- **EXPLORE THE MATERIAL**
1. In the passage on limpid eyes, what Latin word does "limpid" come from?
2. Using the passage on limpid eyes, explain in one to three sentences why the passage counts eyes among the things that are limpid.
3. Continue the passage on limpid eyes from the point where it stops.

- **PAGE EXTRACT**
□ □ □ □

Eyes. Blue eyes. Eyes like pools. Eyes like pools you can dive into. No. Eyes like pools that dive into you. Eyes, blue eyes, deep, hypnotic. You can see to the bottom. No. You can see that there is no bottom. Look in these eyes and you are seven leagues deep and in the gathering darkness as the surface slips behind. So much. To see. You are impelled.

Is it clear? We know what things are limpid. Pools are limpid. And eyes are like limpid pools. Wide eyes are like limpid Olympic pools. But what does that mean?

Do they limp? Are they limp? Are they lambent? Impish? Implied? Dimpled? Simply liquid? A Spanish speaker will know that limpiar means to clean. But limpido means limpid. Or, as in Italian, clear. Right from Latin limpidus. Pellucid, free from turbidity.

□ □ □ □

- **GIVEN INFORMATION**

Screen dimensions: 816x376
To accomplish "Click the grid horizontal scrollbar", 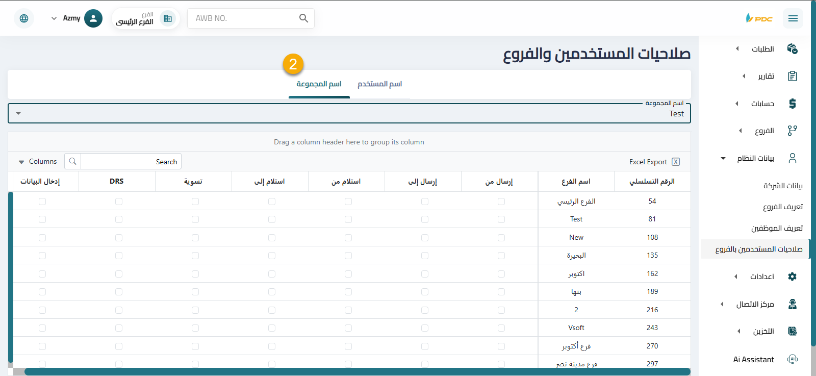I will point(357,371).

□ □ □ □

- **RESPONSES BY ITEM NUMBER**
1. Latin *limpidus*.

2. The passage counts eyes as limpid because pools are limpid and eyes are likened to limpid pools.

3.
But limpid is a word of turbulence: the emotions of poetry. It is a word that says “I want to look into your eyes, I want you to feel that I want to look into your eyes, and I am a poet.” It says this even when it is being used to describe something other than eyes.

Limpid is the feel of a blink held just a moment longer, springing then back open to reveal orbs with a hint of outward ripples as of a pool with a simple drop in the middle. It is a word that makes you the more turbid within as you use it and read it. Here, here are quotations from poems; see if after them you can even come to the surface.

He has no need to steal a sip
From Hafiz’ bowl, or bathe his lip
In honey pressed from Pindar’s comb,
Or taste of Bacchus’ philtered foam,
Or filch from Chaucer’s bounteous grace
Some liquid, limpid, purling phrase.
—“The Brook,” William Bull Wright

Ray’d in the limpid yellow slanting sundown,
Music, Italian music in Dakota.
Leaves of Grass, Walt Whitman

He tore out a reed, the great god Pan,
From the deep cool bed of the river;
The limpid water turbidly ran,
And the broken lilies a-dying lay,
And the dragon-fly had fled away,
Ere he brought it out of the river.
—“A Musical Instrument,” Elizabeth Barrett Browning

O little shells, so curious-convolute! so limpid-cold and voiceless!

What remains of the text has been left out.